Ao eleger-se na Câmara, Cunha propôs aqueles 4,5% como condição para o Congresso não derrubar o veto à correção de 6,5% aprovada pelos congressistas. A­gora, depois do recuo no fim da se­mana, a presidente terá novas oportunidades para comprovar, na prática, a dedicação de mais atenção aos deputados e senadores proposta por Lula.

A primeira impressão é a de que Dil­ma não parece disposta a ir ao cor­po a corpo com políticos. Pre­fere ter­ceirizar os acordos parlamentares, entregar as conversações políticas a mi­nistros sem a presença da presidente. A tendência ficou exposta no pla­nejamento tático de contatos nesta semana.

A terça-feira, 24, dia de votações no Congresso, será tão importante que o Planalto convidou os líderes aliados para dois eventos no palácio, quase sociais, com direito à presença de cinco ministros. Entre eles, os da Fazenda e do Planejamento, Joaquim Levy e Nelson Barbosa. Pela manhã, café com os líderes do Se­nado. A seguir, os líderes da Câmara merecem almoço – efeito Cunha.

Mas Dilma não deverá se sentar à mesa em nenhum momento, a não ser que decida fazer uma surpresa, que poderia ocorrer no almoço, para reabilitar líderes cujas tropas ajudaram a eleger Eduardo Cunha, como aconteceu no PT. Até o meio da semana, o planejamento incluía apenas o café da manhã. Ao qual os líderes da oposição seriam convidados. Ao final, foram alijados.

No cardápio, o ajuste fiscal que corta direitos trabalhistas, a ser votado com a presença de um segmento social caro ao PT, as lideranças sindicais. A diferença é que os sindicatos estarão na oposição. Eles fazem barulho e pressionam, mas não votam. O palácio precisará dos votos da oposição e da lealdade do PT e do PMDB para não aumentar o rombo nas contas públicas.
A negociação do governo, na me­sa de café, ficará por conta dos cinco ministros. Mas o que eles poderão fazer é alertar sobre o prejuízo que o governo teria com derrotas no arrocho fiscal. Se a presidente não ceder em alguma coisa, como cargos no governo, terá de confiar no gogó de Lula para convencer petistas e aliados.

Mais um evento quase social. No dia seguinte, quarta-feira, deve ocorrer o segundo café da manhã na semana apenas para os senadores e deputados aliados. Eles serão importantes na negociação sobre o comando da nova CPI da Petrobrás. O bloco formado pelo PMDB com mais 11 partidos que participaram da eleição de Cunha não deseja a hegemonia do PT.
Naquele momento, o Planalto sa­be­rá como o Congresso se comportou nas votações da véspera.
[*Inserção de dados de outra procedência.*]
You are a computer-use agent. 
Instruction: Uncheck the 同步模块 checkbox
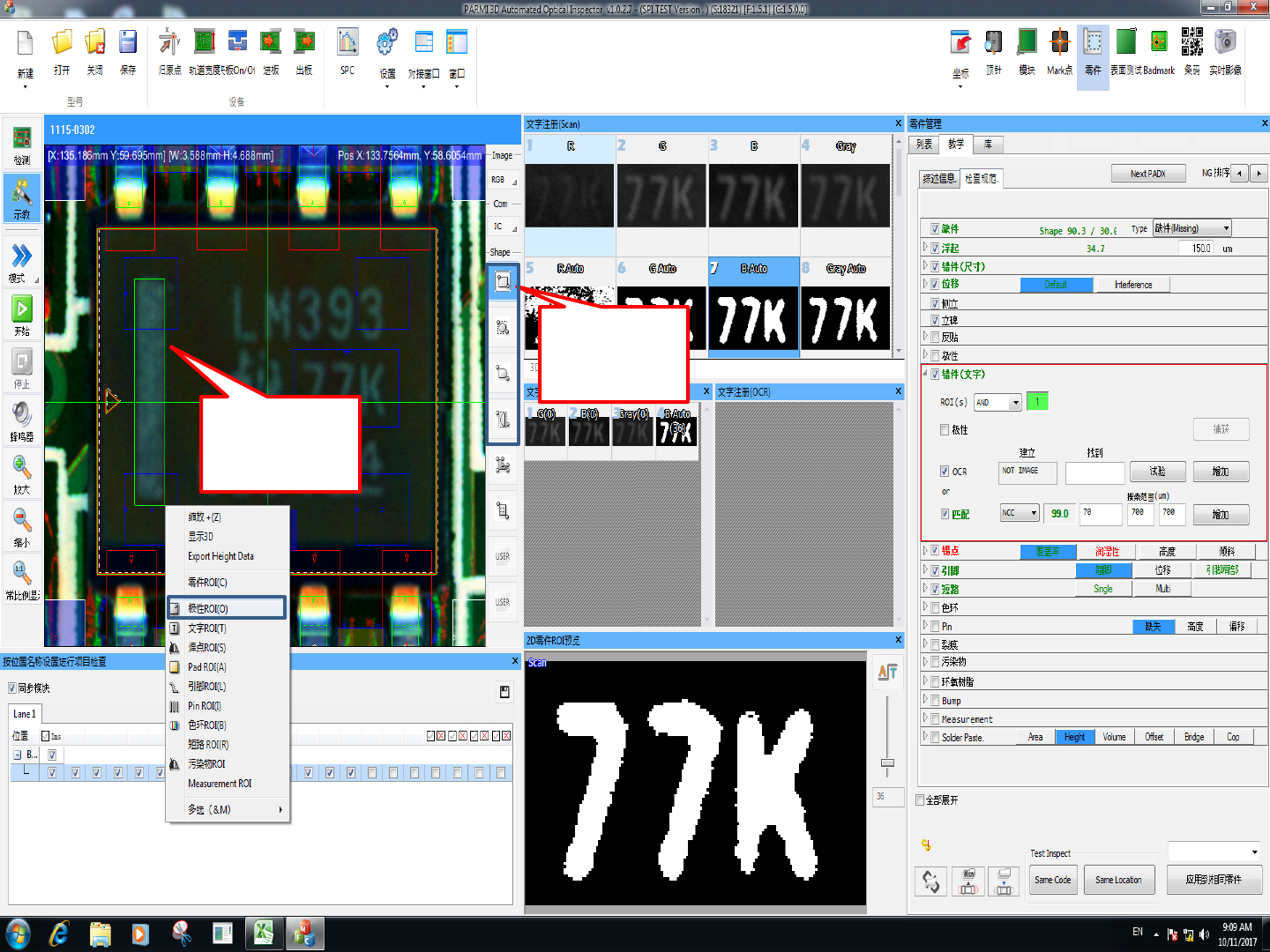(12, 688)
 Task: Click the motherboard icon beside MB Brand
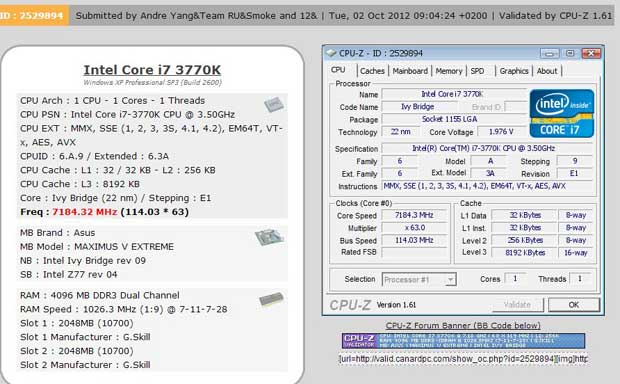269,237
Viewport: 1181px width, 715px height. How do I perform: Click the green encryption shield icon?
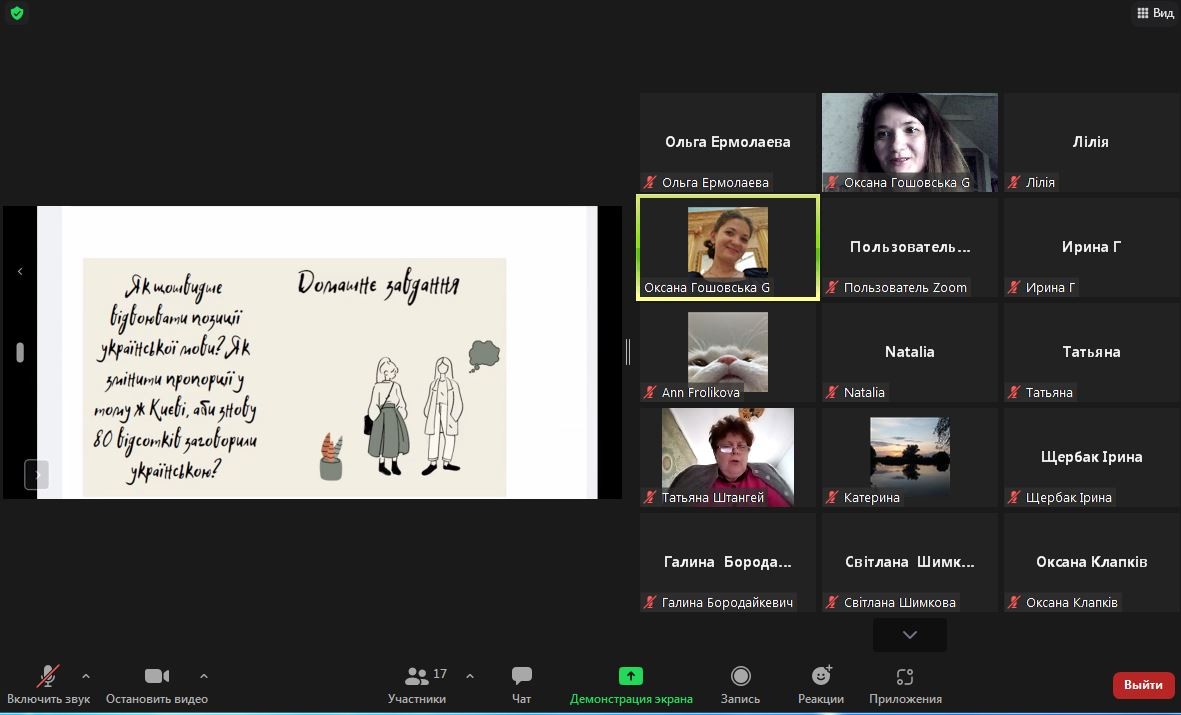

Se for o ca­so, poderá tentar o adiamento da ins­talação da CPI, que Cunha programou para o dia seguinte, quinta-feira.

Se tudo correr bem na terça, o café de quarta será a oportunidade para Dilma tentar consolidar a recomposição da base com a formação de uma CPI que inspire confiança ao palácio. Será o momento, então, de distribuir aos partidos os cargos no segundo escalão. A presidente conhecerá melhor quem lhe ofereceu votos na preliminar do ajuste fiscal.
Poderá conhecer melhor a tropa, mas não terá segurança, tão cedo, quanto à força com que poderá contar no Congresso de forma consolidada. A posição do Planalto é frágil. As tropas descontentes com a parte que lhes coube no latifúndio da Esplanada terão oportunidades constantes para espernear.